Data collection

Image by Heinz-Vale via Wikimedia Commons, CC BY-SA 4.0

Data build the foundation of research – carefully planning and carrying out the data collection process is therefore crucial for your research project. This will ensure obtaining high-quality, reliable data that aligns with your research objectives.

Thoughtful planning involves selecting appropriate methods, considering ethical implications and legal issues, as well as anticipating potential challenges. A well-executed data collection phase thus not only streamlines subsequent analysis but also lays the groundwork for drawing meaningful conclusions. Before collecting new data, you should always check if there are existing data sets that are suitable for your research endeavour. Find out more on how to discover and re-use data here.

Data Types

Research data can take on various forms and for each of them, the data collection process is different. Classifications can be made according to various different characteristics, one of them being the data type:

Textual Data: Text corpora, annotated texts, parallel corpora, learner corpora, etc.
Phonetic Data: Audio recordings and phonetic transcriptions
Lexical Data: Dictionaries, language models, lexica, glossaries, wordlists, conceptual resources (e.g. WordNet/FrameNet), etc.
Syntactic Data: Treebanks, dependency parsed texts, etc.
Semantic Data: Semantic annotations, ontologies, word embeddings, etc.
Discourse Data: Conversational transcripts, digital discourse, etc.
Experimental Data: Psycholinguistic experiments, eye-tracking, brain activity recordings, etc.
Language Variation Data: Dialectal data, sociolinguistic surveys, etc.
Multimodal Data: Video recordings, gesture annotations, etc.

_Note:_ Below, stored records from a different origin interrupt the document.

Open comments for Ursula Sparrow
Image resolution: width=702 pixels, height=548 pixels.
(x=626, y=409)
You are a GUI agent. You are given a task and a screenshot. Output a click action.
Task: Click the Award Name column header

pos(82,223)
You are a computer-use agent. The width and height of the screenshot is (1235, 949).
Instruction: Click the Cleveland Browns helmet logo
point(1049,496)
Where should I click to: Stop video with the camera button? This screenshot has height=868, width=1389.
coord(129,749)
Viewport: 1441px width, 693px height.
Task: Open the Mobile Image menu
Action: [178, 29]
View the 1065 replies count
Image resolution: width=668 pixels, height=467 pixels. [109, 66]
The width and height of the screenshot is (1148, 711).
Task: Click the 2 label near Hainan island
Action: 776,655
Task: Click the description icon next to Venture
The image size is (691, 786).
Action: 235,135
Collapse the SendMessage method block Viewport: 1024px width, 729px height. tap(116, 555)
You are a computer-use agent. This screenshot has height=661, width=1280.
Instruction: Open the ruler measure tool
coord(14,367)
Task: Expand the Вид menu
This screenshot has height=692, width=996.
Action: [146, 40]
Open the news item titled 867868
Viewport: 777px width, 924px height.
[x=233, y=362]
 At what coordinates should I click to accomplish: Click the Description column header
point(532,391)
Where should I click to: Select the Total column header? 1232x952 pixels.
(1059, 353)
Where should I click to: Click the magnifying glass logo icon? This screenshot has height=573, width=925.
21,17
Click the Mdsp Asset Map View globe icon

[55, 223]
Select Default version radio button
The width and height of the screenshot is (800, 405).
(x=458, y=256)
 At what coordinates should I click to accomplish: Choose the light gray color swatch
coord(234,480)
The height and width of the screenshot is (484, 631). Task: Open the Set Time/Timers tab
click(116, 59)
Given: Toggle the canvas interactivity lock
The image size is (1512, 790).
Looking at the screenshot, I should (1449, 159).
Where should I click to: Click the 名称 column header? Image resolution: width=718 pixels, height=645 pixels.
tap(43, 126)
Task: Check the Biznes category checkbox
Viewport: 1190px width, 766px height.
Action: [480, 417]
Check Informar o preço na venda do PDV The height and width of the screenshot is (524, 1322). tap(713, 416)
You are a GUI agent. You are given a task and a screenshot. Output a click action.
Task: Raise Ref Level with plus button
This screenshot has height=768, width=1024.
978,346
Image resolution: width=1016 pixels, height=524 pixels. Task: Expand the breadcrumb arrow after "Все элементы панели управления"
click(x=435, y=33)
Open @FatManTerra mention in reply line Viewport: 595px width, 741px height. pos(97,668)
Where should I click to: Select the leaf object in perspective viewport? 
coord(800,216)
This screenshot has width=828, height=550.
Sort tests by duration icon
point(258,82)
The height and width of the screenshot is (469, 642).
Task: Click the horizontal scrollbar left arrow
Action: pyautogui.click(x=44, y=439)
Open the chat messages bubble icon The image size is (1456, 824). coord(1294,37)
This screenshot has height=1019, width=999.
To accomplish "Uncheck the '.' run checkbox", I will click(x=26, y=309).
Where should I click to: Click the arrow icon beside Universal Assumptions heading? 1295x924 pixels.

The methods and instruments used for these data types each entail different challenges and questions that need to be addressed. However, what is common to all of them, is the need for good documentation.

Documenting data collection

Just as important as the creation of the research data itself is the metadata that contextualizes it, supporting the interpretation of the research data and thus fostering transparency as well as reproducibility in the research field.

A number of questions about data collection should be answered by the documentation of your data:

For what purpose was the data created?
Describe the project history, its aims, objectives, concepts and hypotheses.
What does the dataset contain?
Give information on the type of data (interviews, images, questionnaires, etc.), file size, file formats used and relationships between files.
How was the data collected?
Describe the data collection method and all sources the data come from.
Who collected the data and when?
Indicate the name(s) of the data collector(s), date of data collection and geographical coverage of the data.

Source: CESSDA Data Management Expert Guide

While these questions address general information at the project level, it is also important to be specific about the data objects themselves. Depending on whether you are dealing with qualitative or quantitative data, different requirements may apply.

Documentation of qualitative data should give background information and contextualize how it was created.
Documentation of quantitative data should describe the data file (e.g. file format, size, processing scripts, etc.) and the variables that are used in it.

Check the DMEG for details and useful tips and best practices on documenting different types of data.